The well-dressed quintet has a name: They are The Dreamers, the official a capella group of Phi Mu Alpha, Penn State’s singing fraternity. And for the 23rd straight year, The Dreamers spread love on Feb. 14 by delivering singing Valentines throughout the day.
The routine is simple: The youngest member of The Dreamers—this time it was Brian Bender, a freshman who is also in the Blue Band—must walk in the classroom and ask the professor for permission to interrupt class. Once Bender got the OK, the rest of the group joined him and called the Valentine to the “stage.”
Most recipients, like Espinosa, have no idea it’s coming.
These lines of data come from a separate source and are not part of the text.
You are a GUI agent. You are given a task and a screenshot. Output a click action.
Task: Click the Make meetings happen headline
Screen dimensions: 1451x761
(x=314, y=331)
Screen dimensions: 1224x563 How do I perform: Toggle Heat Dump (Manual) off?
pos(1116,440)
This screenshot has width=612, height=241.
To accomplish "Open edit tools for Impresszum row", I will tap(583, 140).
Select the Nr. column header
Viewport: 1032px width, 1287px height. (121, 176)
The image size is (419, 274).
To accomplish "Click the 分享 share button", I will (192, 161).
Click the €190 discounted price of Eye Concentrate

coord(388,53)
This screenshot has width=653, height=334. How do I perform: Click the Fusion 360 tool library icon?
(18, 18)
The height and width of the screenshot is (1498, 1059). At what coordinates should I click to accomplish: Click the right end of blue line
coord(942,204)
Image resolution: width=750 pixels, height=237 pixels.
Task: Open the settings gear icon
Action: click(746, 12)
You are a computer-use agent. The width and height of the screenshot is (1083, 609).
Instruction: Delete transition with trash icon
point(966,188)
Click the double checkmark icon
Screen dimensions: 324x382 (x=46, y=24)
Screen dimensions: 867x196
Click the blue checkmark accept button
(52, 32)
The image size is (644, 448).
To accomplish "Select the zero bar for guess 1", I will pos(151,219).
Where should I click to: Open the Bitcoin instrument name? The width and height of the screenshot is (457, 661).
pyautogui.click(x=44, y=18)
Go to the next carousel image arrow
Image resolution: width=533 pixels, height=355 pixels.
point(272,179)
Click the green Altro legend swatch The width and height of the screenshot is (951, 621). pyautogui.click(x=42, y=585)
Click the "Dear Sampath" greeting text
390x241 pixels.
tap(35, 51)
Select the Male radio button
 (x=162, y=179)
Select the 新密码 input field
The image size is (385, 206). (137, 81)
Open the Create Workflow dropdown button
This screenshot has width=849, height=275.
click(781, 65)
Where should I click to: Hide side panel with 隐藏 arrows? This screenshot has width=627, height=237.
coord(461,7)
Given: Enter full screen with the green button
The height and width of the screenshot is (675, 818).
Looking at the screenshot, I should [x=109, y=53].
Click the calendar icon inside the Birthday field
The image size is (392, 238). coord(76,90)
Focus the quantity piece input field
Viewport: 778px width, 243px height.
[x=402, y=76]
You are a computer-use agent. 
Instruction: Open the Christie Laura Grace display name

Embarrassed by the attention, Espinosa refused to walk to the front of the room to be serenaded by The Dreamers — until Dr. Strauss made a serious threat. “You’ll fail this exam if you don’t get up,” he said, as laughter filled the room.
So Espinosa sat in a chair by the front podium and—with her hands over her mouth for most of the performance—listened as The Dreamers sang The Five Satins’ classic, Still of the Night.
“The mission of our fraternity is to advance music in America,” said Lando Landers-Nolan, Phi Mu Alpha’s president and business manager. “With the singing Valentines, it’s a good combination of our mission and fun—lots of bonding between the brothers.”
The fraternity has delivered singing Valentines for the past 23 years—ever since Phi Mu Alpha’s inception. They take reservations by email. Some requests, Landers-Nolan said, come in as early as October.
On Tuesday, the fraternity was scheduled to perform 14 times. It would have been more, but the group had to fit performances in with their own class schedules.
A singing Valentine goes for $15—with a few exceptions. Landers-Nolan got a frantic email Monday from a man in the United Arab Emirates. The man is mailing Phi Mu Alpha a check for $50 so that his Valentine got a song in her Comm 467 class on Tuesday.
For the most part, professors are OK with the brief deviation from the lesson plan. Sociology professor Sam Richards is a particularly big fan of The Dreamers. Landers-Nolan was in Richards’ SOC 119 class a few semesters ago, and after Valentine’s Day, Richards emailed Landers-Nolan some suggestions of songs he thought should be added to the repertoire.
Landers-Nolan said while he appreciated the input, the group didn’t make any changes. The Dreamers already have a repertoire of about 50 songs that everyone seems to adore.